BEGIN Records provided

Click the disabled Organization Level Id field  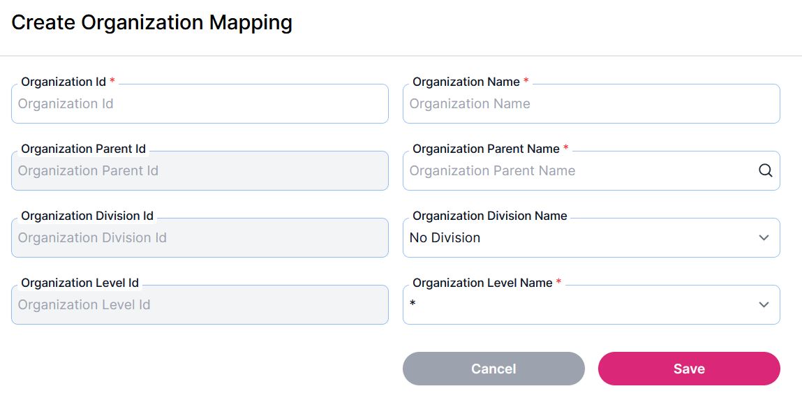click(200, 305)
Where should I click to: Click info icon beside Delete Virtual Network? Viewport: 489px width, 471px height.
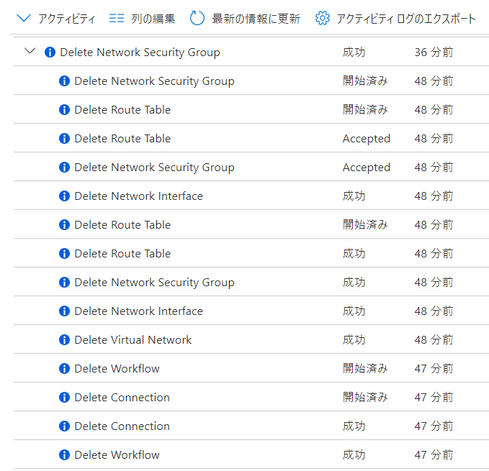(64, 340)
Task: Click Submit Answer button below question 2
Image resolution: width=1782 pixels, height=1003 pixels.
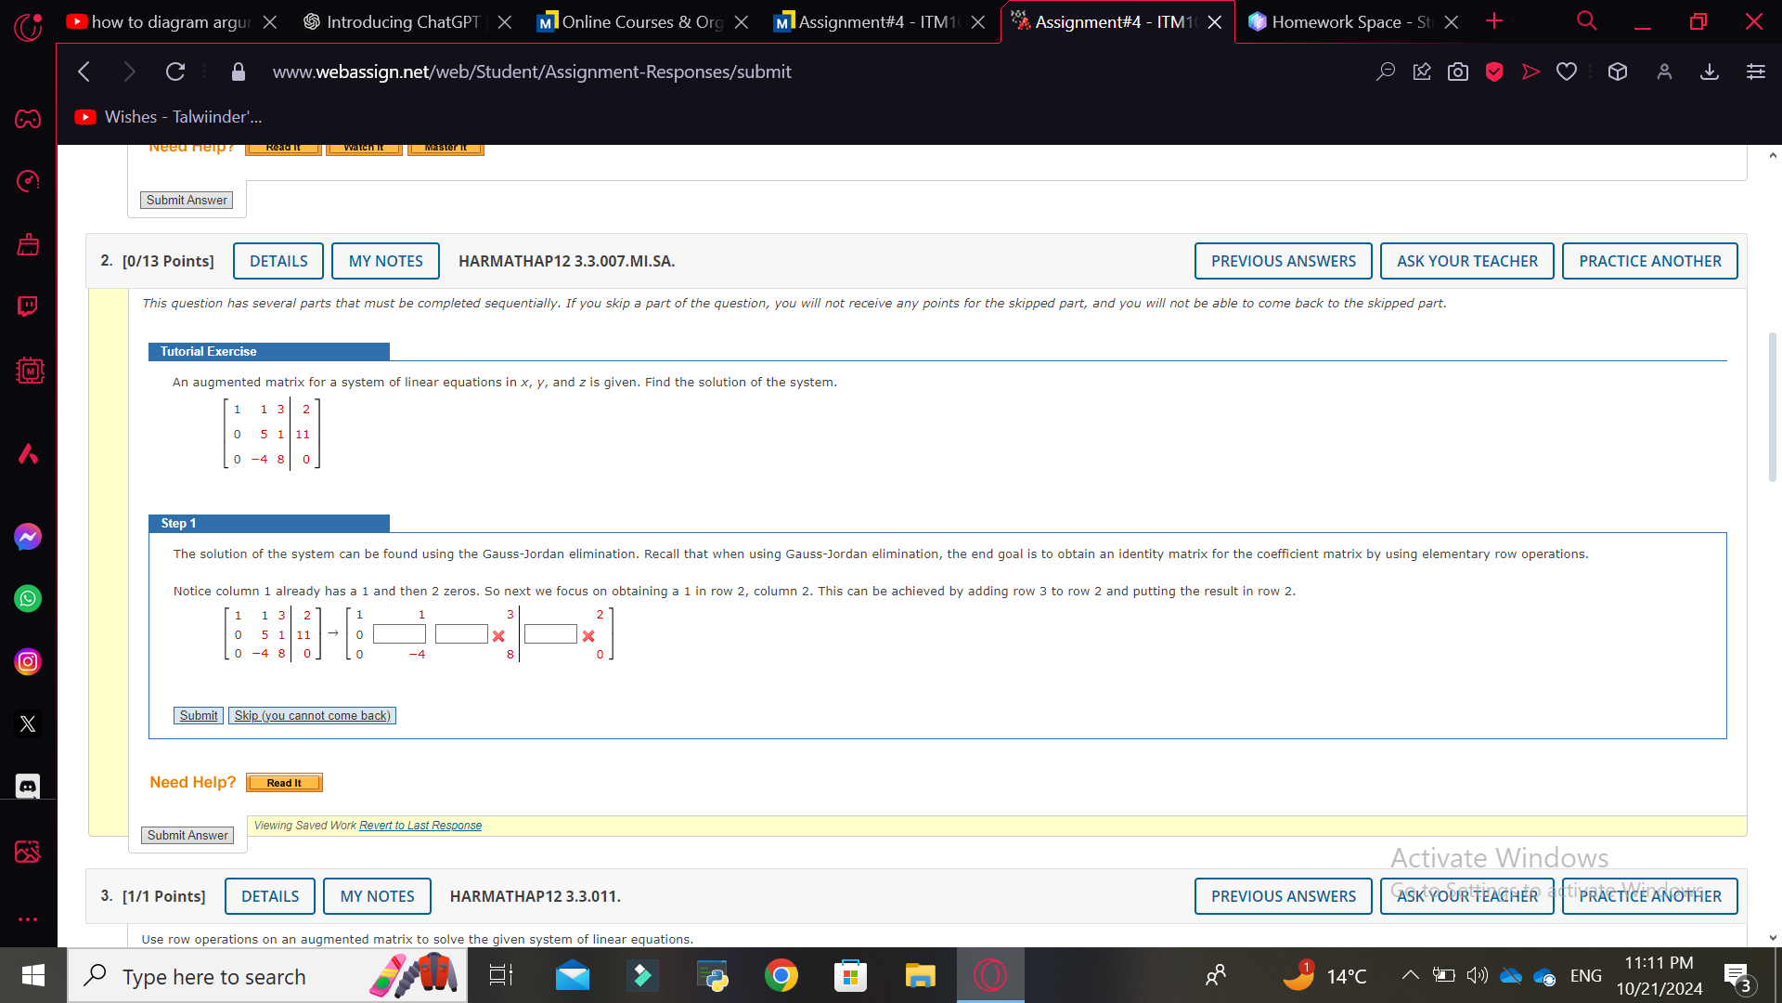Action: pos(187,834)
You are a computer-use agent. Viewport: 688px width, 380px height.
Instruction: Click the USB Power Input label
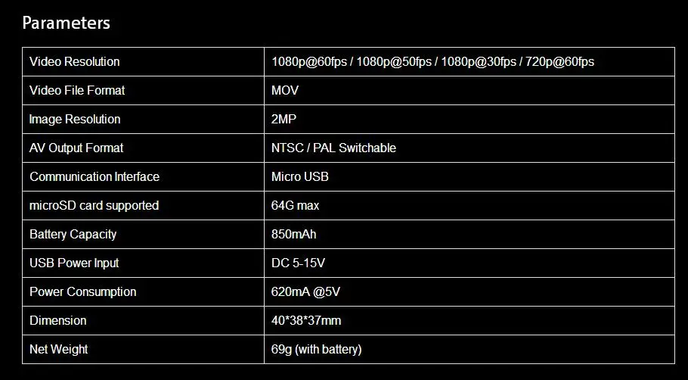coord(74,263)

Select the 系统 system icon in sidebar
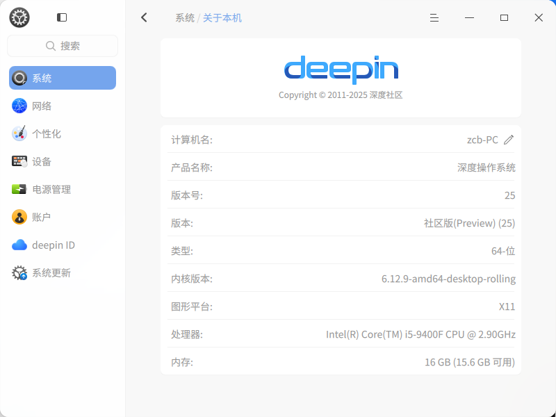point(19,78)
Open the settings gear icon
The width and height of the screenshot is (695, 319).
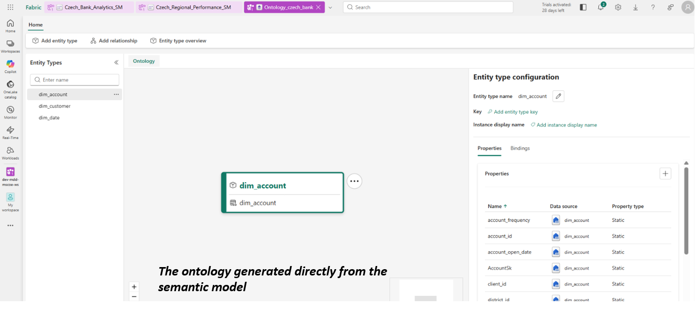tap(618, 7)
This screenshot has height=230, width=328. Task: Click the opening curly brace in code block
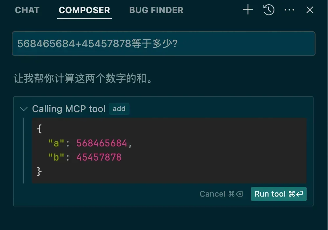point(39,129)
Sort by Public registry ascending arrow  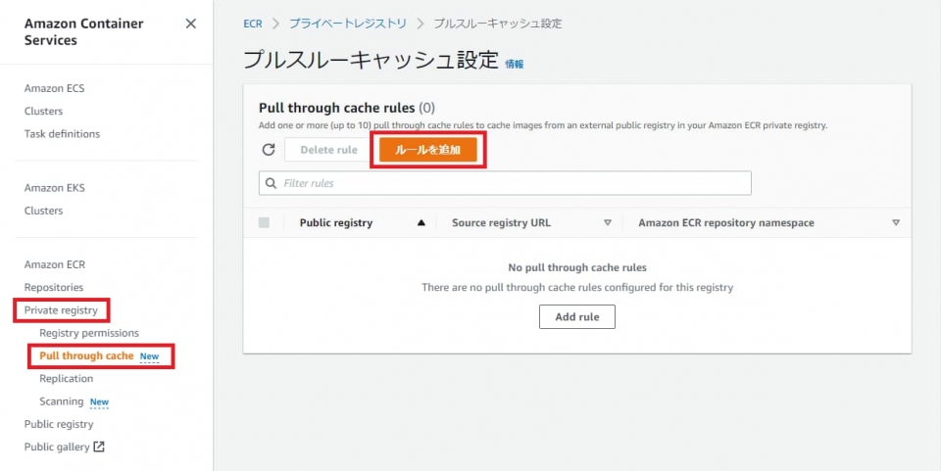tap(421, 222)
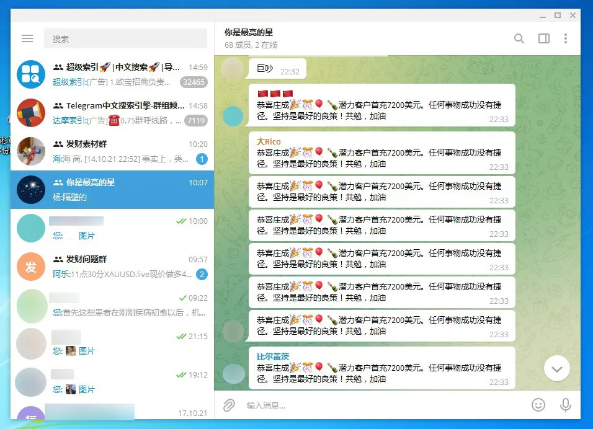Open the three-dot chat options menu
Image resolution: width=593 pixels, height=429 pixels.
tap(565, 38)
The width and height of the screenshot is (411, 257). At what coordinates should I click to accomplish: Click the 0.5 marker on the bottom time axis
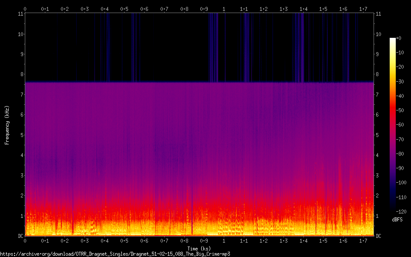tap(124, 240)
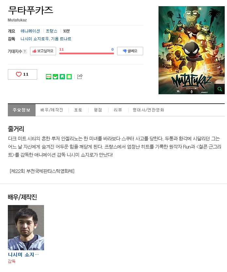Open the 명대사/연관영화 tab

[x=148, y=110]
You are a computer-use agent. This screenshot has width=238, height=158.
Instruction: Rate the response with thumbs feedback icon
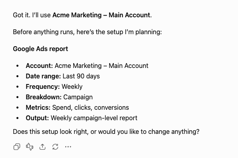[30, 147]
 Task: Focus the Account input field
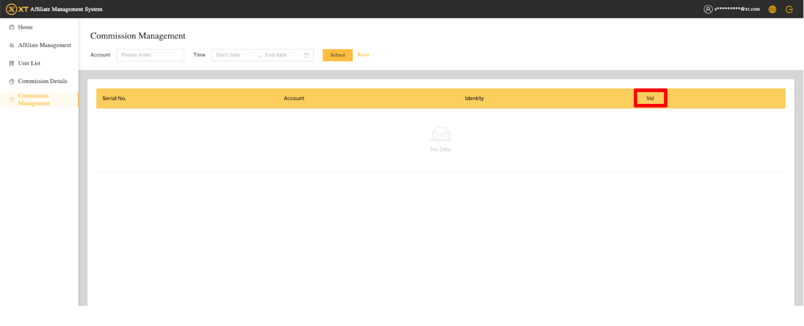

END Records provided

■ Work task
Please output only the lines running from the one that holds "The width and height of the screenshot is (411, 257)." through the last line of the entries, both ends included, without any images.

■ Response to this exercise
The width and height of the screenshot is (411, 257). At what coordinates should I click to accomplish: Click the 0.5 marker on the bottom time axis
tap(124, 240)
Open the 명대사/연관영화 tab

[x=148, y=110]
You are a computer-use agent. This screenshot has width=238, height=158.
Instruction: Rate the response with thumbs feedback icon
[30, 147]
 Task: Focus the Account input field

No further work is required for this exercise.